Elles demandent des quotas à 50/50 pour faire avancer la cause des femmes derrière la caméra. Cette mesure, considérée prioritaire, leur est refusée. Mais on leur annonce qu’il n’y a plus d’exigence thématique pour ce concours. « C’est vrai pour l’Allemagne mais pas pour la France où la thématique est maintenue », précise la chargée de programme société à Arte France, qui table sur deux cents participantes. Un suivi parité sur les autrices, réalisatrices et productrices devrait cependant être lancé et des ateliers d’écriture pour les femmes sont prévus, ainsi qu’une formation en interne sur le sexisme inconscient.

« Notre milieu est très donneur de leçons mais il n’échappe pas à la misogynie ordinaire, rappelle Anne*, réalisatrice et formatrice. Hier, un réalisateur de mon collectif m’a demandé de ne pas prendre un micro parce qu’il était trop fragile, trop cher, sous-entendu ‘‘pour moi’’ alors que j’ai plus d’expérience que lui ! J’y ai pensé toute la journée en pédalant sur mon vélo. »

« Au-delà du sexisme, cette compétition à nos frais va se faire sur le dos des plus faibles, à savoir les femmes, alors que nous passons déjà nos vies à écrire gratuitement des projets et des mois à attendre des réponses », redoute Louise*, une documentariste française solidaire de la fronde.

« Porter un projet documentaire, c’est devenu du bénévolat« , confirme Anne*, quarante ans, qui a mis cinq ans à réaliser son dernier film, avec un décrochage inévitable du régime des intermittents. « Les producteurs sont pieds et poings liés avec les chaînes, estime Éric*, un réalisateur qui applaudit à l’initiative féministe franco-allemande. Ils sont pétrifiés et ne font aucun pari. Voilà pourquoi ils ne font confiance qu’aux hommes. C’est cette relation de cause à effet qu’il faut changer. »

Surprise : une étude récente de la SCAM (Société civile des auteurs multimédias) nous apprend que les chaînes dites « populaires » sont plus paritaires que les chaînes CSP+. Arte déroule en effet un tapis rouge aux hommes : 39 % d’autrices contre 61 % d’auteurs (une différence de vingt-deux points), de même que France 5 (42 % pour 58 %), même si cette chaîne est la plus paritaire sur la première partie de soirée ! TF1, elle, affiche une quasi parité (49 % de femmes pour 51 % d’hommes) et M6 brise le plafond de verre : réalisatrices 52 %, réalisateurs 48 %. La lanterne rouge va à Canal + avec à peine 22 % de femmes contre 78 % d’hommes soit soixante-quatre points !

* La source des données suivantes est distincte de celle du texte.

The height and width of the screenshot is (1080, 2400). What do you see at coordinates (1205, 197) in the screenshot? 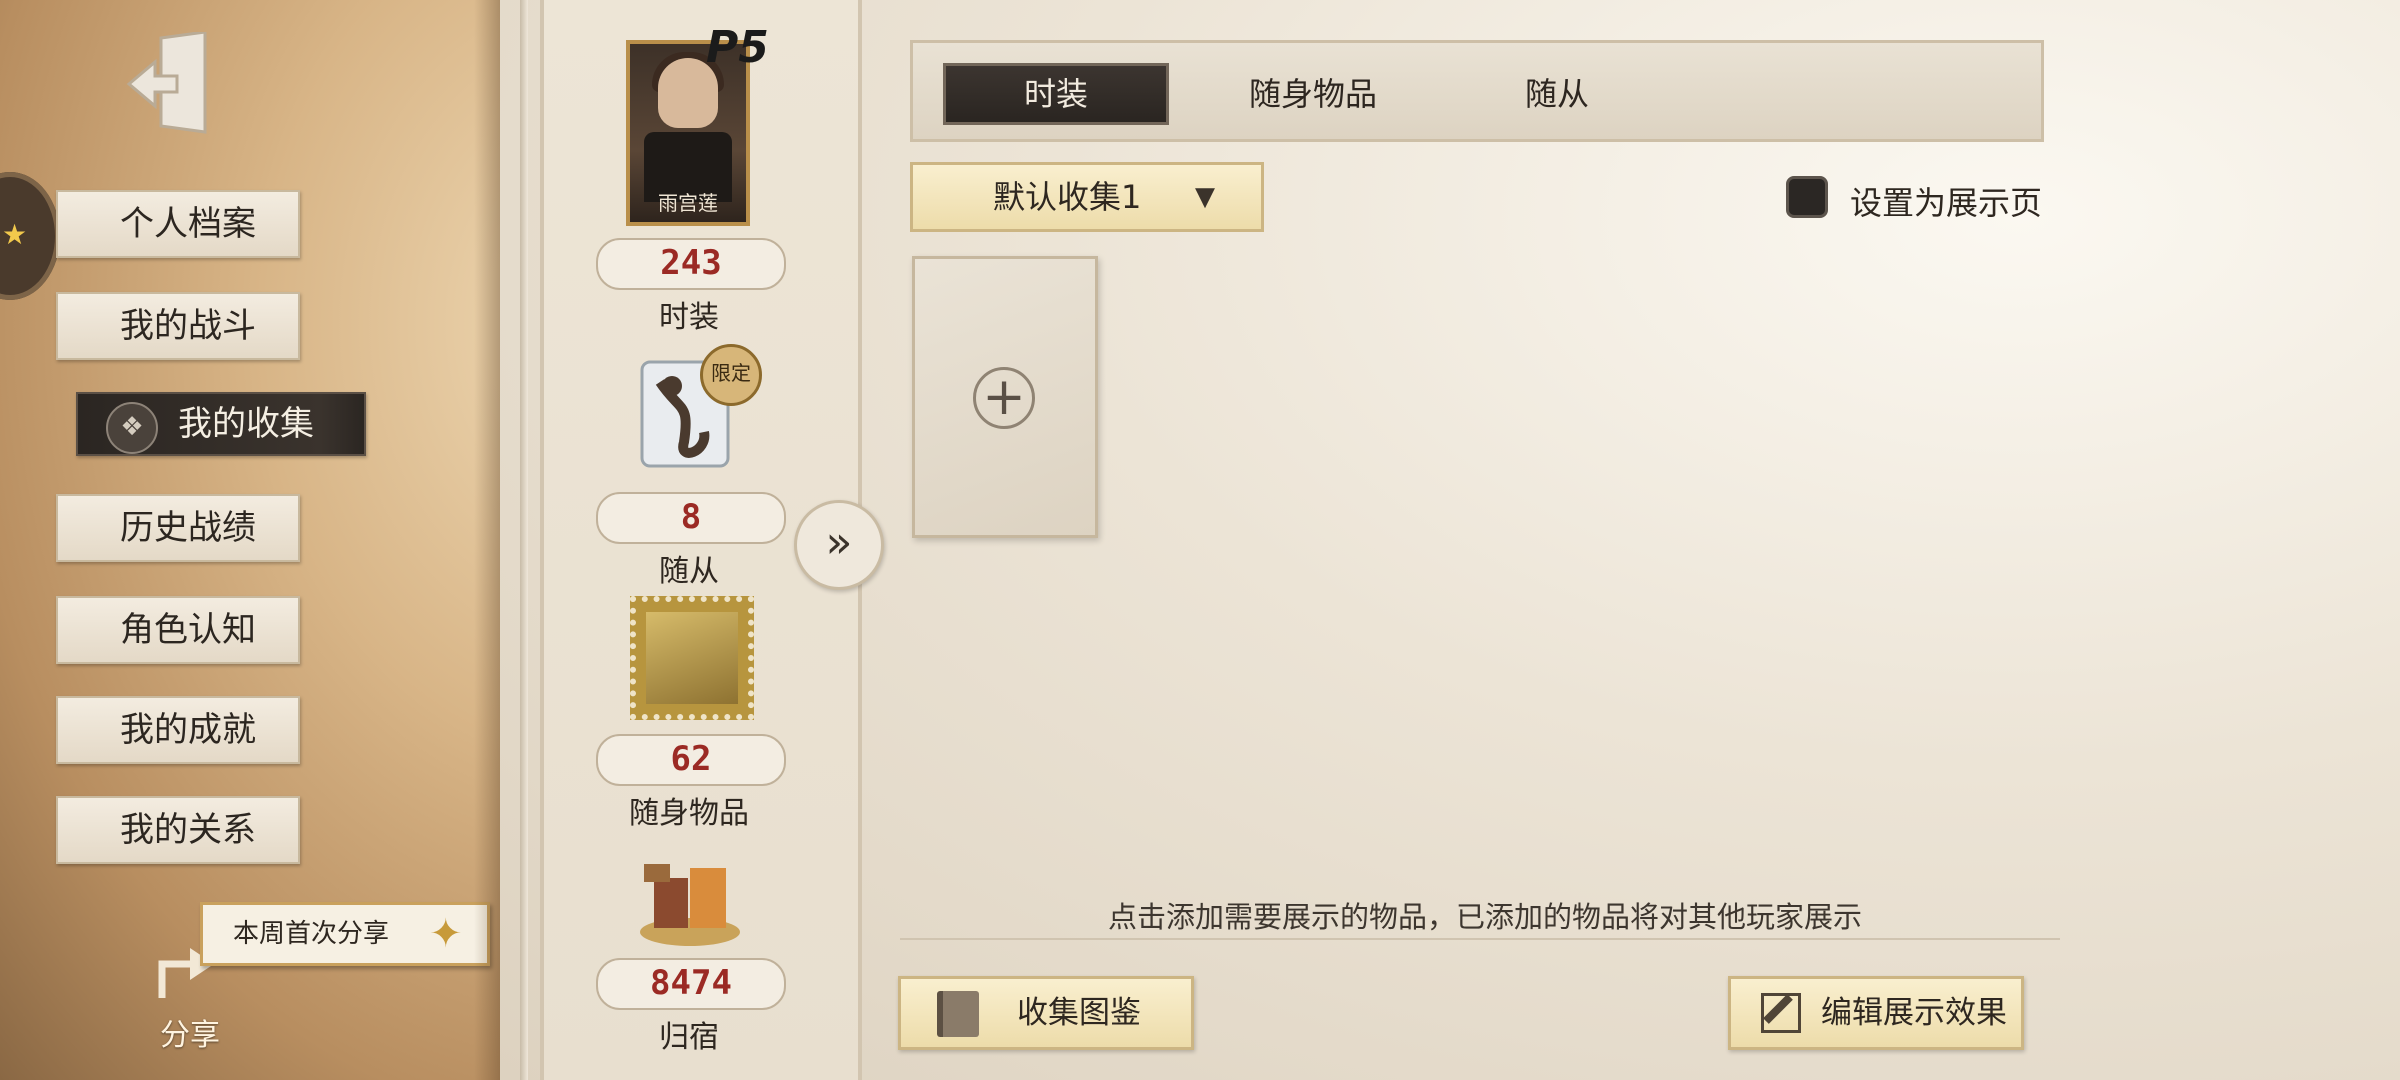
I see `chevron-down-icon: ▼` at bounding box center [1205, 197].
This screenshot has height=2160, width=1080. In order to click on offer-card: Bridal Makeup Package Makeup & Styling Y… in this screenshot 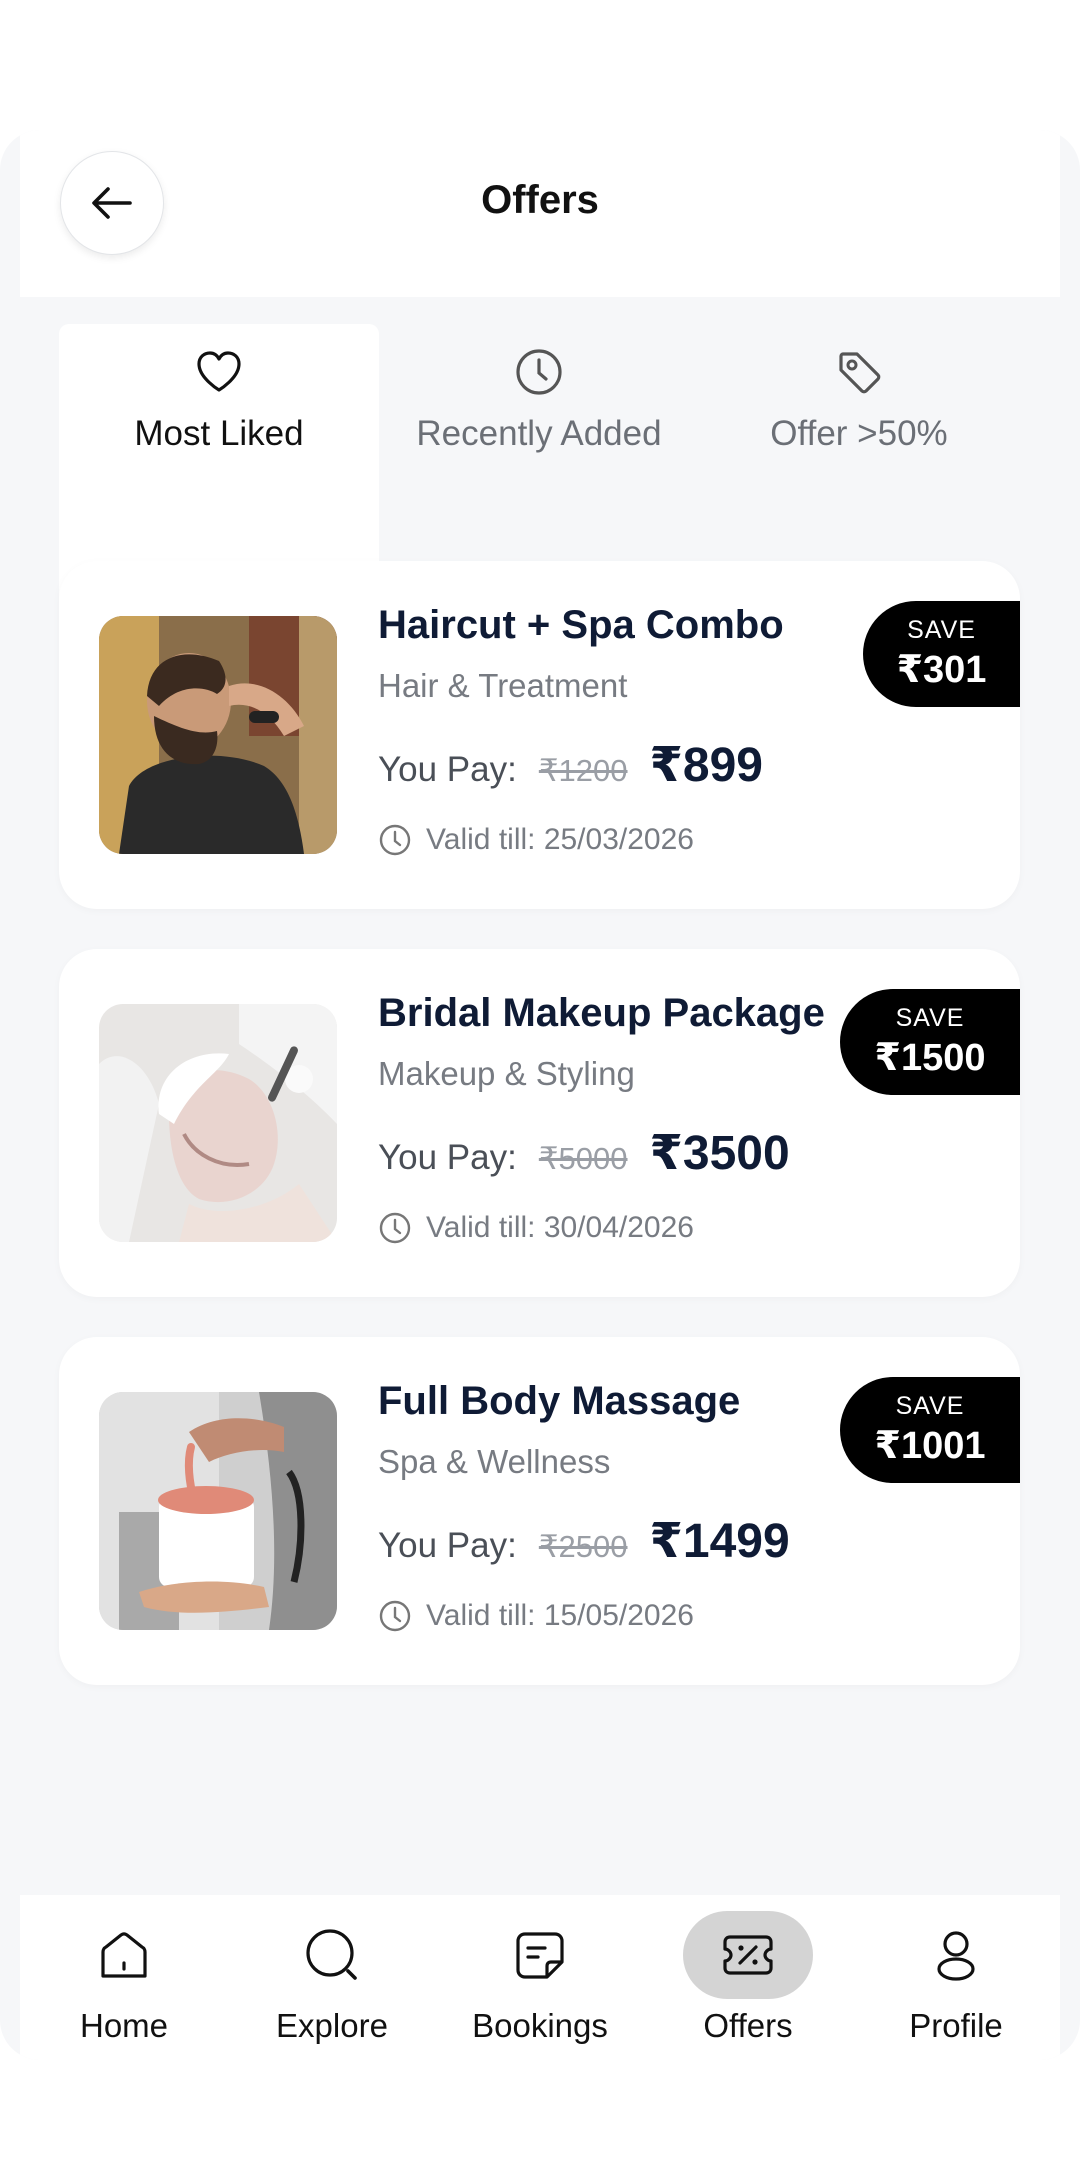, I will do `click(540, 1123)`.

L’étude de la SCAM, aussi qualitative que quantitative, s’est aussi intéressée aux plages horaires. Les « premières parties de soirées », heures de grande écoute dotées des plus gros budgets, les soirées documentaires et les émissions de reportages les plus lucratives sont quasiment réservées aux réalisateurs. « “Alors, lui, c’est un baroudeur !” Combien de fois ai-je entendu vanter les mérites d’un réalisateur quand j’étais allée sur des terrains plus difficiles ? », questionne Virginie*. Quand il faut expliquer les mondes lointains, dans le temps et l’espace, les réalisatrices de documentaire redeviennent invisibles.

À suivre ce mercredi 10 mars : « Audiovisuel : une féminisation en marche ? »

Kakie ROUBAUD 

* Les prénoms ont été changés pour préserver l’anonymat demandé.